This SECOND AMENDMENT TO SECOND AMENDED AND RESTATED AGREEMENT OF LIMITED PARTNERSHIP OF AMERICAN REALTY CAPITAL RETAIL OPERATING PARTNERSHIP, L.P. (this “Amendment”), is made as of June 30, 2015 by American Realty Capital - Retail Centers of America, Inc., a Maryland corporation, in its capacity as the general partner (the “General Partner”) of American Realty Capital Retail Operating Partnership, L.P., a Delaware limited partnership (the “Partnership”). Capitalized terms used but not otherwise defined in this Amendment shall have the meanings given to such terms in the Second Amended and Restated Agreement of Limited Partnership of the Partnership, dated as of October 24, 2014, as amended (the “Partnership Agreement”).
RECITALS:
WHEREAS, the General Partner desires to amend the Partnership Agreement to amend Section 16.1(a) of the Partnership Agreement relating to the issuance of the Class B Units; and
WHEREAS, pursuant to Section 14.1(a) of the Partnership Agreement, the General Partner has the power to amend Section 16.1(a) of the Partnership Agreement without the consent of the Limited Partners or the Special Limited Partner.
NOW THEREFORE, in consideration of the premises made hereunder, and for good and valuable consideration, the receipt and sufficiency of which are hereby acknowledged, the parties hereto, intending to be legally bound, hereby agree as follows:
1.
Effective as of April 1, 2015, Section 16.1(a) of the Partnership Agreement is hereby deleted in its entirety and the following new Section 16.1(a) is substituted in its place:

“16.1    Designation and Number
(a) A series of Partnership Units in the Partnership, designated as the “Class B Units,” is hereby established. Except as set forth in this Article 16, Class B Units shall have the same rights, privileges and preferences as the OP Units.
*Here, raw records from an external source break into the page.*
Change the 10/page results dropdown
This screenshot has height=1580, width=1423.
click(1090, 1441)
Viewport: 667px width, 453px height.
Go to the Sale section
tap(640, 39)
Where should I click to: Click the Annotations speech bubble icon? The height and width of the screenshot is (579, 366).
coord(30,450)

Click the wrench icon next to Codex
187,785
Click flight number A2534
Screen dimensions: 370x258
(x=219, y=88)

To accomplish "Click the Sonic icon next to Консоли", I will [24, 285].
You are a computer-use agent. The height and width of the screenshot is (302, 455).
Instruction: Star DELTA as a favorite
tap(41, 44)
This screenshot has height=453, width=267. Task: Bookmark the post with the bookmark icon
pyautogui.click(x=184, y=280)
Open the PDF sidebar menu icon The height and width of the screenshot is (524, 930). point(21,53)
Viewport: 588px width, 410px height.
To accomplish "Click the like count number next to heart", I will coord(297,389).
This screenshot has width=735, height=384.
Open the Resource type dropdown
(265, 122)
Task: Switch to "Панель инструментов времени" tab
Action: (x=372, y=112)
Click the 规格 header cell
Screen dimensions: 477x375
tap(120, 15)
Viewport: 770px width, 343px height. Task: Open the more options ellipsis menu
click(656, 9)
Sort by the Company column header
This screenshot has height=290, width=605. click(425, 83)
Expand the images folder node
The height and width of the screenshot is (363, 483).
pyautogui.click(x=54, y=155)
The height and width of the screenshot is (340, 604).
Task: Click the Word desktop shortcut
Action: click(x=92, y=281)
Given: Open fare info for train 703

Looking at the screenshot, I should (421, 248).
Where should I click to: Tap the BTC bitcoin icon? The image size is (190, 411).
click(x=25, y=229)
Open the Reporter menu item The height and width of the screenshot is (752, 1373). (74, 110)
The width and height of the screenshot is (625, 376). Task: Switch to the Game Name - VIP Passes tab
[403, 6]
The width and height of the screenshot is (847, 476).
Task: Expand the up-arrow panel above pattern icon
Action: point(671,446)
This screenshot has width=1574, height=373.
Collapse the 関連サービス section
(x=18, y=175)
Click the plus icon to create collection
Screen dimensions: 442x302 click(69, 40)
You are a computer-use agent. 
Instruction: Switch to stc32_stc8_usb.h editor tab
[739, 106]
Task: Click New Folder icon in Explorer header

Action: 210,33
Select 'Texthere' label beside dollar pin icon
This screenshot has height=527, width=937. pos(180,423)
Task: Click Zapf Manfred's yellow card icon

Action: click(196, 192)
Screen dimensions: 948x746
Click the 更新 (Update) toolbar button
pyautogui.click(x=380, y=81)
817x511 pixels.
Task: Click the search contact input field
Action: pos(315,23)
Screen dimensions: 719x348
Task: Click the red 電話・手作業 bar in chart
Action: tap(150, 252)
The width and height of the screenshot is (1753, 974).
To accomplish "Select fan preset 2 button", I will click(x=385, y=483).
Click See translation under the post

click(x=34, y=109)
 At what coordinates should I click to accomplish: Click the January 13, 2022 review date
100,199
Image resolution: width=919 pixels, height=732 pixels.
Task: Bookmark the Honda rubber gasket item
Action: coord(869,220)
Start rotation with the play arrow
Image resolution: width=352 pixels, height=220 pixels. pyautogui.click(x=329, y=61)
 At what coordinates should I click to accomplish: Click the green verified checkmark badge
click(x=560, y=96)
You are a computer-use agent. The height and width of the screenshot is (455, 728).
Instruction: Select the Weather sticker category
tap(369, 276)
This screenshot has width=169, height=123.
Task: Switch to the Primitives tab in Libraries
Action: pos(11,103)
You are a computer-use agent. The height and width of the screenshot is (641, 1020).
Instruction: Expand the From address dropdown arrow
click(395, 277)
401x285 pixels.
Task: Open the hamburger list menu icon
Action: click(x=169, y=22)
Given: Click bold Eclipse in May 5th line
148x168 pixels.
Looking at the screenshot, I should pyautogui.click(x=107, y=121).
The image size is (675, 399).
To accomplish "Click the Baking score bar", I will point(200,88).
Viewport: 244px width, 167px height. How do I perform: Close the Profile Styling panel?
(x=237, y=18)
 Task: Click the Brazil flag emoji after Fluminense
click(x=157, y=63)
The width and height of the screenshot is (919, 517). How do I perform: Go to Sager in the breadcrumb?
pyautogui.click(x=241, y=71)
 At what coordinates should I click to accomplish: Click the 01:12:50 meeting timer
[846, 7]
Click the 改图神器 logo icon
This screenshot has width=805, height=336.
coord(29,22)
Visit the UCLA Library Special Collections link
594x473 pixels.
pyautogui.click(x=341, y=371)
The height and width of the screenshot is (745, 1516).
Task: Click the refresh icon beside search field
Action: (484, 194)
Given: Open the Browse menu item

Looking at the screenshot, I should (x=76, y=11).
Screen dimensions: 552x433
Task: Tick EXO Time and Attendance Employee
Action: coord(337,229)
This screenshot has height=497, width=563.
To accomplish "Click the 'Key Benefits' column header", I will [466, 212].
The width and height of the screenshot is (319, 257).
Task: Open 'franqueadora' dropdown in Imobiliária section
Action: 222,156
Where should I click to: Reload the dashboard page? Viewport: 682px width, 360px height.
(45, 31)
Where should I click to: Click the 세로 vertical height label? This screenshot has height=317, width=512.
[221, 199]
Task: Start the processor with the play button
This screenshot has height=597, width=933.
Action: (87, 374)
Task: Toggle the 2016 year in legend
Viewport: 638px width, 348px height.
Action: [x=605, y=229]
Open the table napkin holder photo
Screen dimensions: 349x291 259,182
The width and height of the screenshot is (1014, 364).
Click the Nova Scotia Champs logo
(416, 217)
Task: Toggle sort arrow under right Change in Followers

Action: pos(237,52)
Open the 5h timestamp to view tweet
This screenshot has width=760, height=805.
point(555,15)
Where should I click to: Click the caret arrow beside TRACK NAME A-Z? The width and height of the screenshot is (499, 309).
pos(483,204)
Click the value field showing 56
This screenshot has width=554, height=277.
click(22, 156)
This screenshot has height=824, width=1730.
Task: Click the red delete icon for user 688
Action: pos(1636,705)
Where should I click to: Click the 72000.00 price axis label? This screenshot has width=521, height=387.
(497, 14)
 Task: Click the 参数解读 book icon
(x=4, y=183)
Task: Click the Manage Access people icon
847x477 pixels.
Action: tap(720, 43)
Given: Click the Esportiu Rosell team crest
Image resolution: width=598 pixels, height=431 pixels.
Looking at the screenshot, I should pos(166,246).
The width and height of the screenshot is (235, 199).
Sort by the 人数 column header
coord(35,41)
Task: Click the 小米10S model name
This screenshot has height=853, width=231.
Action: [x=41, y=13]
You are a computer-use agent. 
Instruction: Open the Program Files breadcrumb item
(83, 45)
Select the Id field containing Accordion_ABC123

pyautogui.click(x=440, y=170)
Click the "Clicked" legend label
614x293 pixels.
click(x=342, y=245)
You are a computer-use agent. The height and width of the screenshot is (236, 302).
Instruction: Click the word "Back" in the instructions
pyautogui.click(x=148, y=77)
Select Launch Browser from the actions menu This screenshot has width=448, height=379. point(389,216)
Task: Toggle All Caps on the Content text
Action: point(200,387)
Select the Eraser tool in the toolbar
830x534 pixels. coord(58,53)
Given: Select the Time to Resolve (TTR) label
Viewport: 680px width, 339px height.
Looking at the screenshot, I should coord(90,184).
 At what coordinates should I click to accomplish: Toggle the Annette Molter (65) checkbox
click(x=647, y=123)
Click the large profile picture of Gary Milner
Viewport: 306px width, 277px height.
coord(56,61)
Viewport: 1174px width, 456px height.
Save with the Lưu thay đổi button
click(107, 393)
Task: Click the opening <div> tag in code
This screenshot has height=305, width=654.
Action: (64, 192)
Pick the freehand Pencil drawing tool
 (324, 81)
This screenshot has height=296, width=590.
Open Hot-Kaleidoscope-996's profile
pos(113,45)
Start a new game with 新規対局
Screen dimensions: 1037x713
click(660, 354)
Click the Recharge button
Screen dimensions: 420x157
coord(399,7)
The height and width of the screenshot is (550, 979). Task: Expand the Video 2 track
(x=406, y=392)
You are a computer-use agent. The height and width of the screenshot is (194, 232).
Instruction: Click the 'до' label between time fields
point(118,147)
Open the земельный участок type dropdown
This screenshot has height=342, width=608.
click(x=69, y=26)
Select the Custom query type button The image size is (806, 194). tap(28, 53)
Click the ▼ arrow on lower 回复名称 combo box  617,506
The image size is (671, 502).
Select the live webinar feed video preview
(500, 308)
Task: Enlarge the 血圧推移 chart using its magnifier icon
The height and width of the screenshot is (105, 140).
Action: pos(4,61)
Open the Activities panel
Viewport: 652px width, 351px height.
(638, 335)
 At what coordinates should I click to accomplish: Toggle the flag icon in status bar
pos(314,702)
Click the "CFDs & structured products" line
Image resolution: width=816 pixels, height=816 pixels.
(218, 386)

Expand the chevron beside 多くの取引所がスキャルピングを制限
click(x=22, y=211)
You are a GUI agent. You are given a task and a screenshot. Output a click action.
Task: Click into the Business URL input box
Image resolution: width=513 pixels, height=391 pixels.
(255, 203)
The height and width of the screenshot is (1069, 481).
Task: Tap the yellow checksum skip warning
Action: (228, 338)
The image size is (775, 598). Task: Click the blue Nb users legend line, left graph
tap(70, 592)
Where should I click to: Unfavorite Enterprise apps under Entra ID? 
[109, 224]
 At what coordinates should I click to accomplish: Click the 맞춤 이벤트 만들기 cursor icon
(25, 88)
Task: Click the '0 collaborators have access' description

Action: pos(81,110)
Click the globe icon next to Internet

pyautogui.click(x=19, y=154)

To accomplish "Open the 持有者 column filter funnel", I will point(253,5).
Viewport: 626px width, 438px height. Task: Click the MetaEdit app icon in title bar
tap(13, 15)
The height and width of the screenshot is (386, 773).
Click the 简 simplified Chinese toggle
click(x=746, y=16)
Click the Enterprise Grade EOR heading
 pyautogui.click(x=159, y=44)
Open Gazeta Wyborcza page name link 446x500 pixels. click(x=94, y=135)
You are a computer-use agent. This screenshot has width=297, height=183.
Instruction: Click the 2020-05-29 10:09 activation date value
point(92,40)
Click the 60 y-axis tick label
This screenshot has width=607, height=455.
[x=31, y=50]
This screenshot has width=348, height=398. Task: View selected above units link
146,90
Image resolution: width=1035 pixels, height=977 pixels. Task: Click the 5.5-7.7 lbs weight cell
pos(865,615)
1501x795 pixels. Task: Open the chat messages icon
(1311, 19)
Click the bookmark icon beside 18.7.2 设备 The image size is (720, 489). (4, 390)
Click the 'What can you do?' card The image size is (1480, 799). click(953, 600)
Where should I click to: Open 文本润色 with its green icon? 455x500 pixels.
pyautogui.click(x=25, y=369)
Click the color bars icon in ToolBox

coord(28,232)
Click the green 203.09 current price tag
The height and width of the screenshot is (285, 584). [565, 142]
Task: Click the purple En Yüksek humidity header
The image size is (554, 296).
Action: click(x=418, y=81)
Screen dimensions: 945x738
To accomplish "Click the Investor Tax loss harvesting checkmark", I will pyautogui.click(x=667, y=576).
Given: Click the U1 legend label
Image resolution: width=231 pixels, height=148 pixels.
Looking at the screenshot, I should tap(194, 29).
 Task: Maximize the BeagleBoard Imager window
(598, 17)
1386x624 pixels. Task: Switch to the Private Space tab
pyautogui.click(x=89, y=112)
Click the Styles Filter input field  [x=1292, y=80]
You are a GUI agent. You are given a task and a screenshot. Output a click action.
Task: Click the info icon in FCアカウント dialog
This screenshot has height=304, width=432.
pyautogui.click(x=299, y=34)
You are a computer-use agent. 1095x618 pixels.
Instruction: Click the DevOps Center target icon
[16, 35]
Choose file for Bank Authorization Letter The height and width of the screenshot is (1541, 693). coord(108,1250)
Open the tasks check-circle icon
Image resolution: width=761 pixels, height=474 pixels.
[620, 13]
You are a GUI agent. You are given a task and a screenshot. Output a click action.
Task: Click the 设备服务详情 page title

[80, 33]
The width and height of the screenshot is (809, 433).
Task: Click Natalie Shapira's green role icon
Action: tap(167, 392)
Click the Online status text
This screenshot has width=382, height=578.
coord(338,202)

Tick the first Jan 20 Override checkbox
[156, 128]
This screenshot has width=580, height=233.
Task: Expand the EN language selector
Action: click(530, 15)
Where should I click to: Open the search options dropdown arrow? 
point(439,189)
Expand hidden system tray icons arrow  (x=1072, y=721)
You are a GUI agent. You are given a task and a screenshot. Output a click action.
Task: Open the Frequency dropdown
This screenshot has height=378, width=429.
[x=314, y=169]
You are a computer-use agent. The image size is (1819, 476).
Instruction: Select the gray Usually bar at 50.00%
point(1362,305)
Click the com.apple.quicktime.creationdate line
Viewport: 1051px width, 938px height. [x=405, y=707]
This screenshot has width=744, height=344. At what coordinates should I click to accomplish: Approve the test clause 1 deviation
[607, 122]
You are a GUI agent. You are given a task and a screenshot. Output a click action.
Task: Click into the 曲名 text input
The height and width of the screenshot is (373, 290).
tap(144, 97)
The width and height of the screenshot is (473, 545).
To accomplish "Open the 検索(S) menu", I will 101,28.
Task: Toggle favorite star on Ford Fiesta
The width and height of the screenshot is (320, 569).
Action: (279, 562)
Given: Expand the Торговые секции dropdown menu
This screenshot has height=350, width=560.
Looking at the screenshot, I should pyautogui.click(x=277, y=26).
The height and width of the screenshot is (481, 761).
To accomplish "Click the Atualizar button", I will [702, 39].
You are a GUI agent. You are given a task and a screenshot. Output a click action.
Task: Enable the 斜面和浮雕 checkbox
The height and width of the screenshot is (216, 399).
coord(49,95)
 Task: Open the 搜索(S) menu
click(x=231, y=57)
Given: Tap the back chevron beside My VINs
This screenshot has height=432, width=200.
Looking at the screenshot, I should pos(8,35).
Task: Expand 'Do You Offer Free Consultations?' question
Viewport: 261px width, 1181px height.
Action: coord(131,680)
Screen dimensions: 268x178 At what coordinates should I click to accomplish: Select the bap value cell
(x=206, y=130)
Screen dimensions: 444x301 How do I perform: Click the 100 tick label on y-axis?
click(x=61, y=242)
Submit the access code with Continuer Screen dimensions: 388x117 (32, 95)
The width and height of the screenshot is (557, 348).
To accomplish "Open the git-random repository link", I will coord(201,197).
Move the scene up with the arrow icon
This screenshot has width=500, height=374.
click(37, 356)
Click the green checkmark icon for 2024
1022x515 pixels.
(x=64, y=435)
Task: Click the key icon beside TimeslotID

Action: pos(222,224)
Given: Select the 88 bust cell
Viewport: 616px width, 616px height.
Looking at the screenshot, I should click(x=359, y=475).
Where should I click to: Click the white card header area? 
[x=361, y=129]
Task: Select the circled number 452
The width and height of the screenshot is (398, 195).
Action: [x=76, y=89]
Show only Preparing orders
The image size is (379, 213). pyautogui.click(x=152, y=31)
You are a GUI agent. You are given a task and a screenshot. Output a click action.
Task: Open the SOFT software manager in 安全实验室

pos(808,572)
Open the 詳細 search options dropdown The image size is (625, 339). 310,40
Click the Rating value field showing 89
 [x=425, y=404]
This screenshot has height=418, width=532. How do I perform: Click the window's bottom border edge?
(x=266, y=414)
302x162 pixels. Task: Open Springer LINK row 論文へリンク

Subject to the provisions of this Article 16 and the special provisions of subparagraph 1(c)(ii) of Exhibit B, Class B Units shall be treated as Partnership Units, with all of the rights, privileges and obligations attendant thereto.


[SIGNATURE PAGE FOLLOWS]





IN WITNESS WHEREOF, the undersigned, intending to be legally bound hereby, have duly executed this Agreement as of the date and year first aforesaid.

GENERAL PARTNER:

AMERICAN REALTY CAPITAL - RETAIL CENTERS OF AMERICA, INC.